**WORK REQUIRED**
In the article below about boron on Mars, write out word for word the part that opens with the words containing "The Mars we" and closes with "form of life.".

**DOCUMENT SECTION**
==*==
The Mars we see today is a far cry from what it looked like many millions or even billions of years ago. The planet’s dry, reddish landscape once had water, and scientists have already discovered evidence that rivers once flowed on its surface. But did life take root there? That’s a question researchers would love to answer, and a new study points to the possibility that the planet might indeed have had some form of life.

In a research paper published in Geophysical Research Letters, Patrick Gasda of the Los Alamos National Laboratory reveals that NASA’s Curiosity rover has detected the presence of boron in the Gale Crater on Mars. That’s incredibly significant because it’s thought that boron may be a key ingredient for the development of RNA, which is a vital for living things.

“Because [boron] may play an important role in making RNA — one of the building blocks of life — finding boron on Mars further opens the possibility that life could have once arisen on the planet,” Gasda says. “Borates are one possible bridge from simple organic molecules to RNA. Without RNA, you have no life. The presence of boron tells us that, if organics were present on Mars, these chemical reactions could have occurred.”

The location of the boron discovered on Mars is also notable. It was detected in calcium sulfate veins, pointing to the presence of boron in the groundwater. It is thought that life originates in water, and the conditions in the Gale Crater would have been suitable for life as we understand it.

The discovery is a long way from stumbling over fossilized Martian bones, but it’s a step in the right direction.
==*==
**GIVEN ENTRIES**
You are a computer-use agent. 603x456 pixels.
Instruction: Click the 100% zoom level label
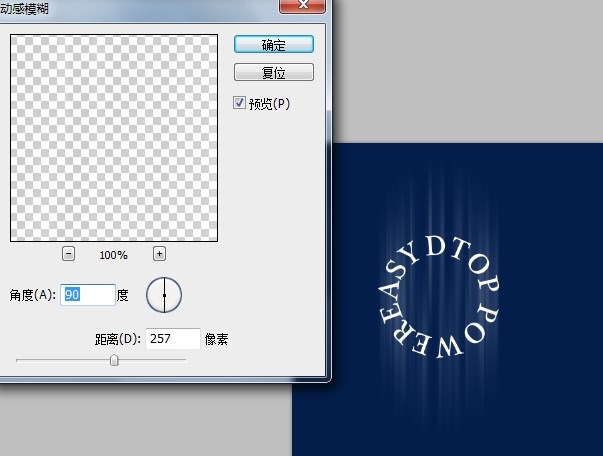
==*==
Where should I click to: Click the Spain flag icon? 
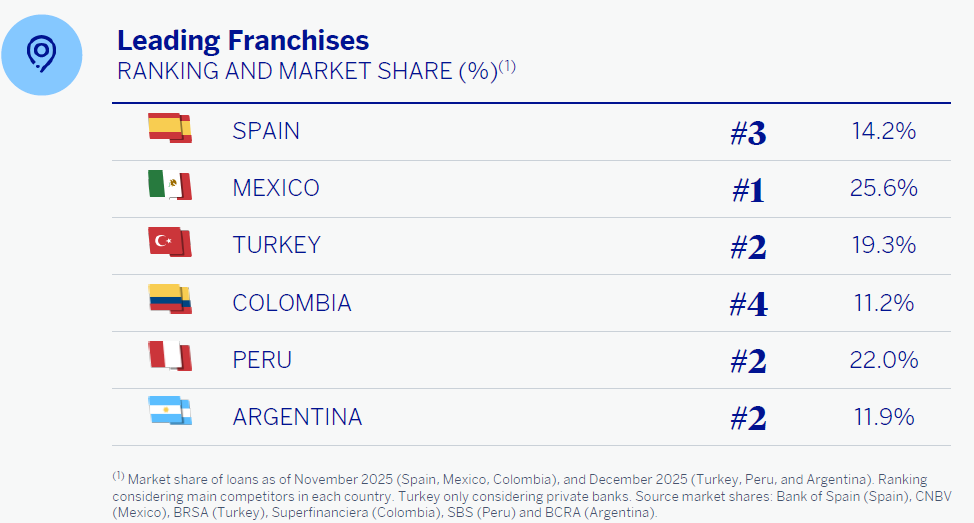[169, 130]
==*==
**OUTPUT BELOW**
The Mars we see today is a far cry from what it looked like many millions or even billions of years ago. The planet’s dry, reddish landscape once had water, and scientists have already discovered evidence that rivers once flowed on its surface. But did life take root there? That’s a question researchers would love to answer, and a new study points to the possibility that the planet might indeed have had some form of life.